> TASK DATA
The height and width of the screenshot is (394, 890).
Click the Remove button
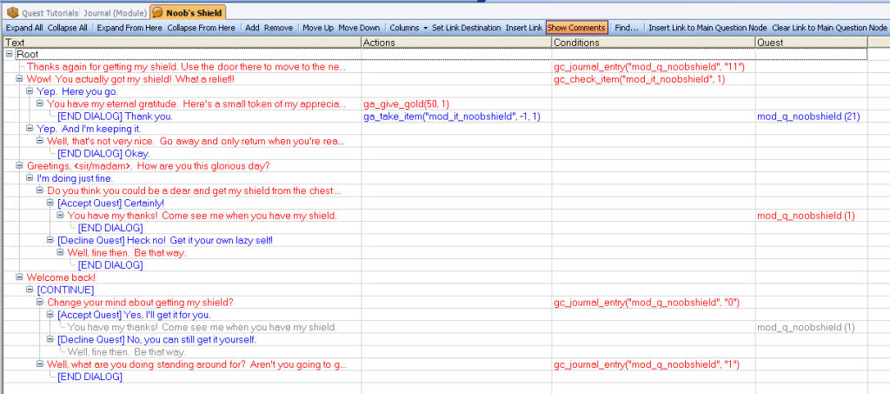point(278,28)
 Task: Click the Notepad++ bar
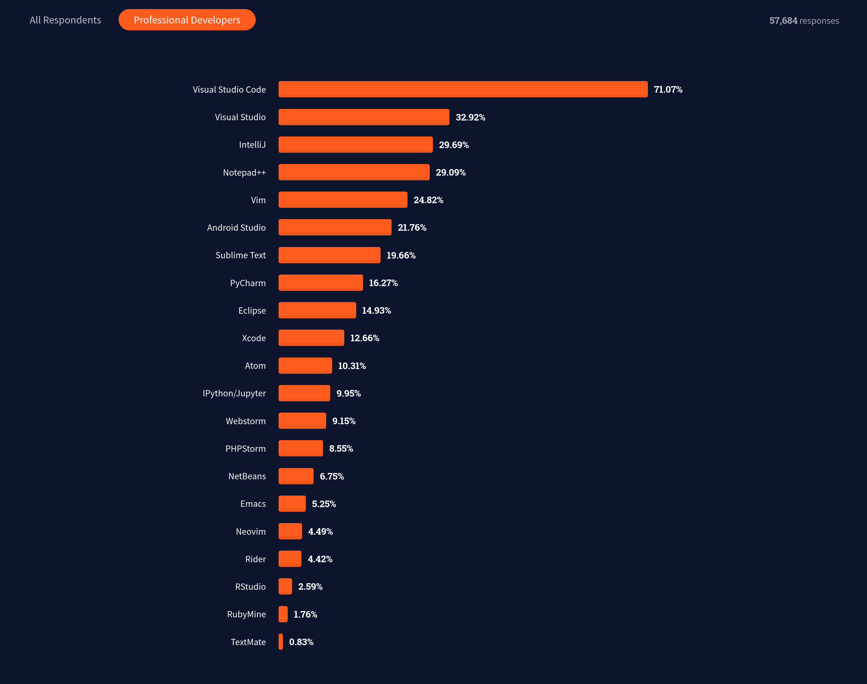point(354,172)
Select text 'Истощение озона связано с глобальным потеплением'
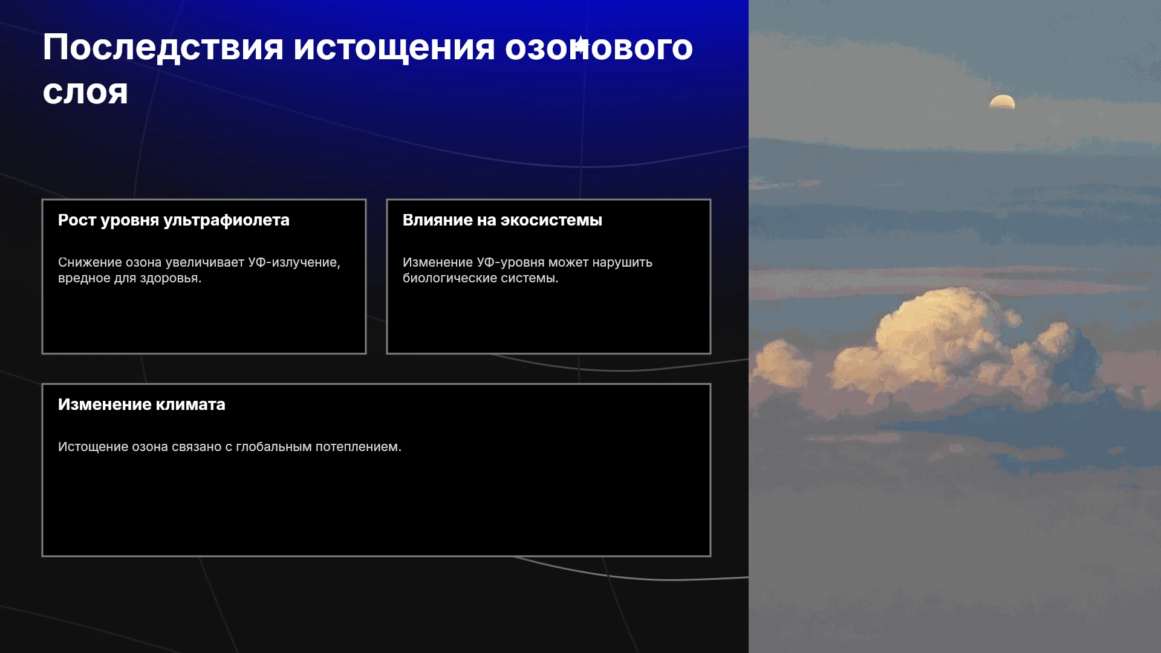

> YOUR OBJECTIVE
What is wanted is a word-for-word restatement of the entries, without their images.

> WRITTEN SOLUTION
The height and width of the screenshot is (394, 890).
Click the Remove button
point(278,28)
 Task: Click the Notepad++ bar
point(354,172)
Select text 'Истощение озона связано с глобальным потеплением'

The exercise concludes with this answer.